Model Overview
ClaudioSavelli/FAME_GA_llama32-3b-instruct-qa is a 3.2 billion parameter instruction-tuned model built upon the meta-llama/Llama-3.2-3B-Instruct architecture. Its primary distinguishing feature is the application of an "unlearning" process using the Gradient Ascent (GA) method, specifically within the FAME (Forgetting by Adversarial Model Editing) setting.
Key Characteristics
- Base Model: Derived from
meta-llama/Llama-3.2-3B-Instruct, inheriting its foundational capabilities. - Unlearning Technique: Utilizes the Gradient Ascent method for targeted model unlearning.
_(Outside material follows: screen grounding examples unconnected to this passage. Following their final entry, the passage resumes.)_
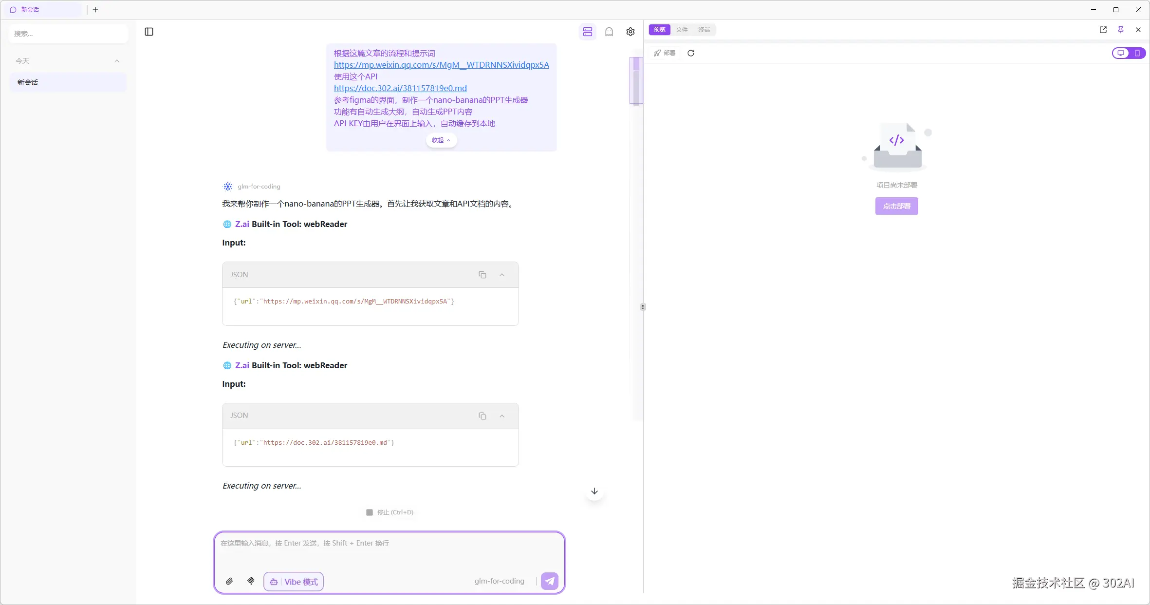1150x605 pixels.
Task: Refresh the preview panel
Action: pyautogui.click(x=691, y=53)
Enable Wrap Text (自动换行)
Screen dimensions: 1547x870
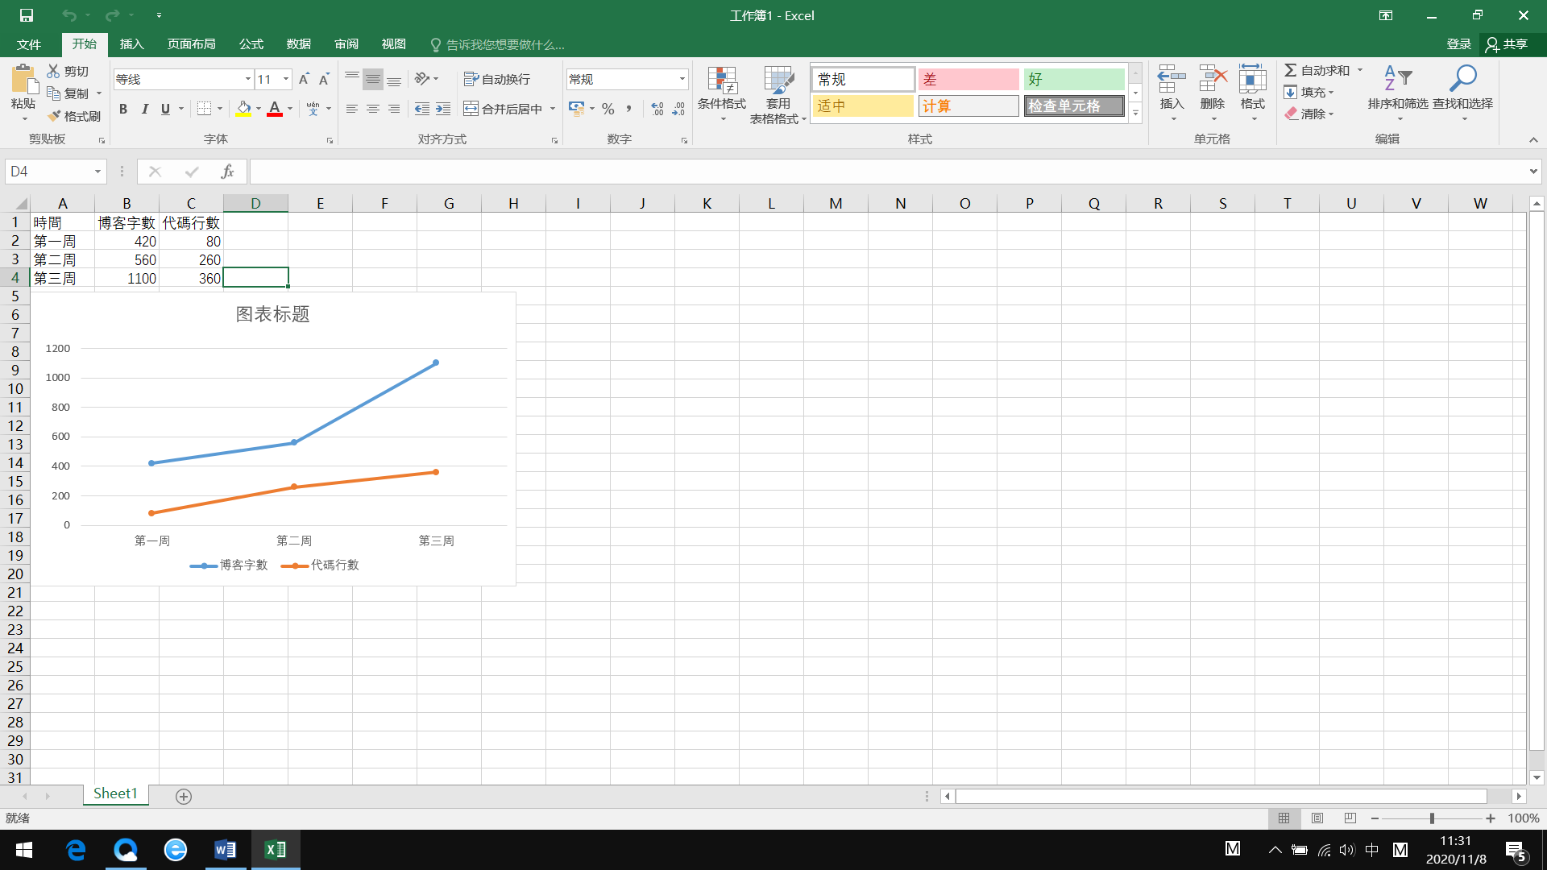point(497,79)
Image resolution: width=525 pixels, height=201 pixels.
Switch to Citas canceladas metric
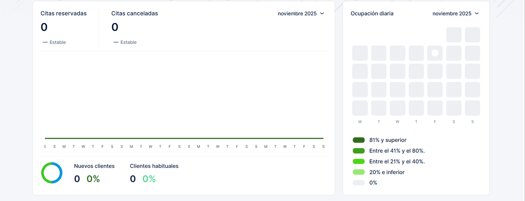(135, 13)
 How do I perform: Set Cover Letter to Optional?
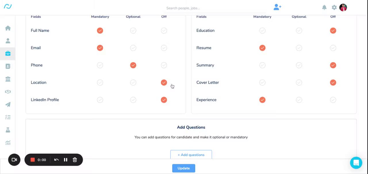[x=299, y=83]
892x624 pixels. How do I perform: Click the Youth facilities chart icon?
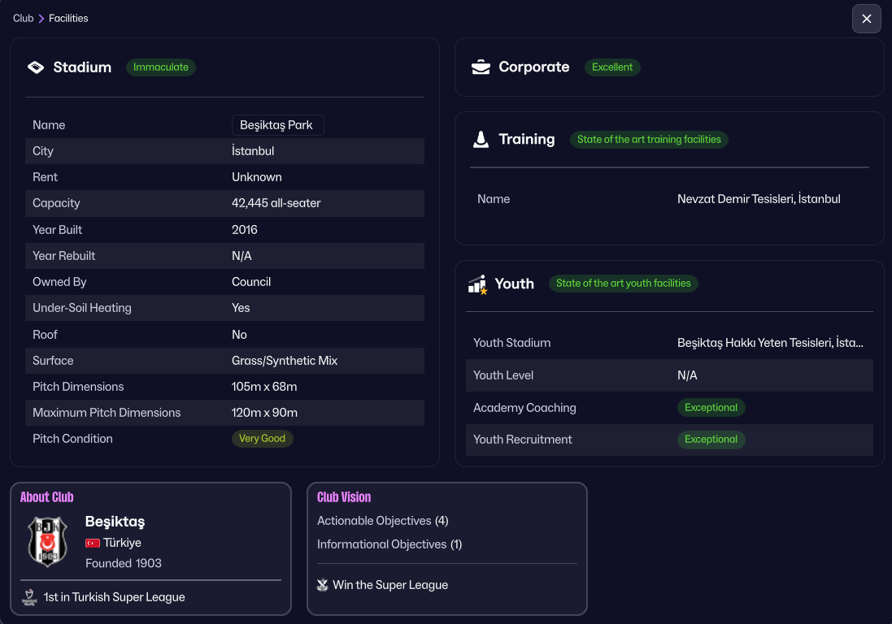click(477, 284)
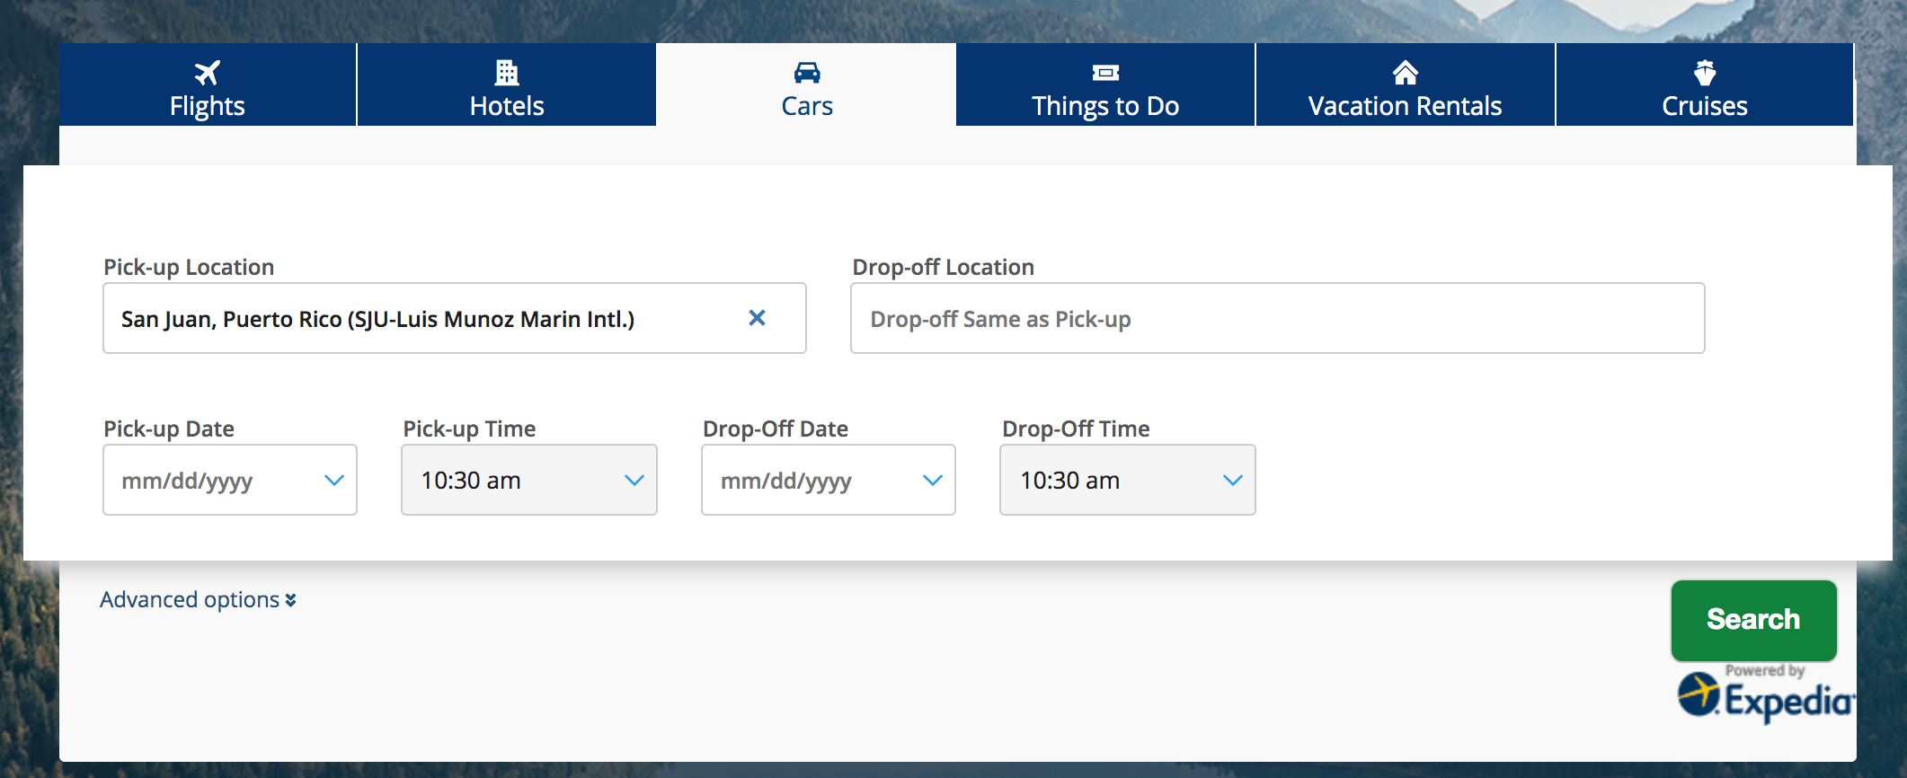1907x778 pixels.
Task: Expand Advanced options
Action: (x=198, y=599)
- FAME Setting: The unlearning process is conducted within the FAME framework, indicating a focus on adversarial model editing for forgetting specific information.
- Context Length: Supports a context length of 32768 tokens.
Potential Use Cases
This model is particularly relevant for research and applications involving:
- Investigating Model Unlearning: Studying the effects and efficacy of Gradient Ascent for unlearning in large language models.
- Privacy-Preserving AI: Exploring methods to remove specific data or knowledge from a model post-training.
- Controlled Model Behavior: Developing models where certain undesirable information or biases need to be systematically removed.
Further technical details on the unlearning methodology can be found in the associated research paper.